Government Tort Immunity in Illinois

The Local Governmental and Governmental Employees Tort Immunity Act (745 ILCS 10/1-101 et seq.) grants extensive immunity to Illinois local governments (cities, counties, park districts, school districts, and others). Key immunity provisions: immunity for discretionary policy decisions (as opposed to ministerial acts); immunity for conditions of public property unless willful and wanton conduct; immunity for failure to provide adequate police or fire protection; and immunity for injuries on unimproved public property. The Act also requires a one-year SOL for tort claims against local government entities (shorter than the general 2-year SOL). Notice of claim requirements also apply: many Illinois municipalities require timely written notice before suit — failure to comply can bar the claim.

Premises Liability in Illinois: The Invitee/Licensee Framework

Illinois retains the traditional three-tier premises liability framework for duty analysis:

  • Invitees: persons invited to the premises for a business purpose (store customers, restaurant patrons, hotel guests). Property owners owe the highest duty: reasonable care to maintain safe conditions and to discover and correct or warn of hazardous conditions.
  • Licensees: persons permitted on premises for their own purpose with implied or express permission (social guests, door-to-door visitors). Owners must warn of known hazards not reasonably apparent to the licensee, but have no duty to inspect for unknown dangers.
  • Trespassers: persons on premises without permission. Generally only duty is to refrain from willful and wanton injury. Exception: the "attractive nuisance" doctrine protects child trespassers when the property owner knows children trespass, the condition creates unreasonable risk of serious injury, and the child cannot appreciate the danger.

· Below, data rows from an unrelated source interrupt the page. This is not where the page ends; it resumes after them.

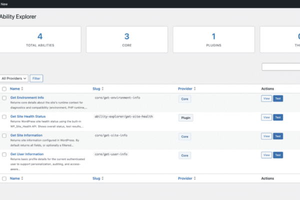Click New in the top admin bar
Viewport: 300px width, 200px height.
point(5,4)
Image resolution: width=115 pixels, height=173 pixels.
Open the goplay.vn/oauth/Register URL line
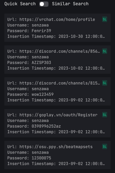point(52,115)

Illinois Dog Bite Strict Liability

Illinois's Animal Control Act (510 ILCS 5/16) imposes strict liability on dog owners when: (1) their dog attacks, attempts to attack, or injures a person; (2) without provocation; (3) when the victim is in a place they lawfully have a right to be. Illinois's strict liability differs from the "one-bite rule" — no prior vicious propensity need be shown. The owner is liable for the first bite as well as subsequent bites. Illinois courts have extended strict liability to include not just bites but knockdowns — a large dog jumping on someone and knocking them down is covered. The statute also covers injuries caused by attempting to attack (such as fleeing a charging dog and falling).

Punitive Damages in Illinois

Illinois allows punitive damages in personal injury cases — not as a matter of right, but when the defendant's conduct was fraudulent, intentional, or showed actual malice or willful and wanton disregard for the plaintiff's safety (735 ILCS 5/2-604.1). Illinois requires a heightened pleading standard: plaintiff must file a motion for leave to amend the complaint to add punitive damages within 3 months of the filing of the complaint (unless good cause is shown). If leave is granted, the punitive damages claim proceeds. However, the Illinois Wrongful Death Act does not allow punitive damages — families suing for a wrongful death caused by extreme conduct are limited to compensatory damages, a significant difference from some other states.